As part of its three-pronged effort to improve operating efficiency and profitability, Watsco (Coconut Grove, Fla.) announced that it will close and integrate seven locations in the first half of 2001. These initiatives include retaining valuable customers and key employees of the affected locations.
During 2000, Watsco completed the closure, consolidation and integration of 25 locations to reduce overlap in certain markets, eliminate underperforming locations, simplify the operating structure of certain business units, cut operating costs and reduce inventory levels.
The company's second initiative is to eliminate throughout 2001 a variety of product lines that have unacceptable gross margins and sales growth rates. The elimination of these products, and the reduction of other unproductive SKUs, is expected to enhance long-term operating margins and increase return on capital.
The third initiative is to restructure its manufactured housing segment, which completed a substantial reduction in its workforce and incurred other restructuring costs in response to a 23% decline in business volume during 2000.

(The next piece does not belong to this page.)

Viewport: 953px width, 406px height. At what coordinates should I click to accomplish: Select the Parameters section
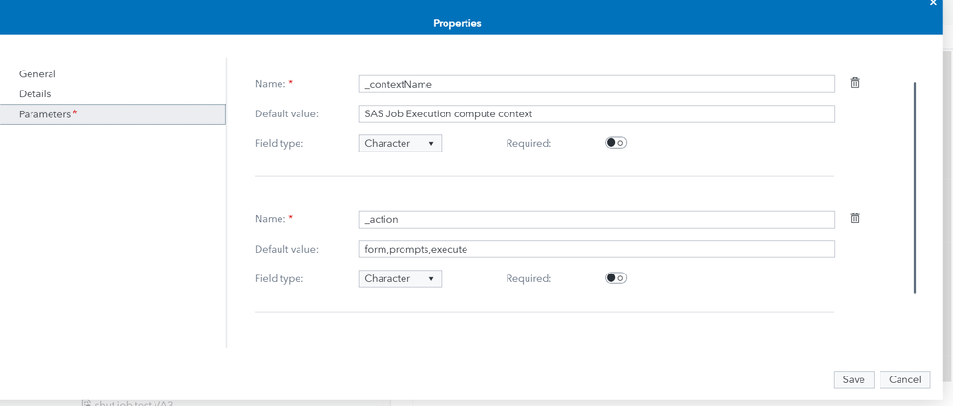coord(45,114)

"These profit-improvement initiatives are important steps to move our financial performance forward and also have the desired effect of simplifying our business," said Albert H. Nahmad, president and CEO. "We are also thinking beyond the traditional yardstick of margins and growth rates as technology and use of the Internet provide a catalyst toward reducing inefficient bricks-and-mortar while at the same time retaining critical employees and extending more and greater services to our customers."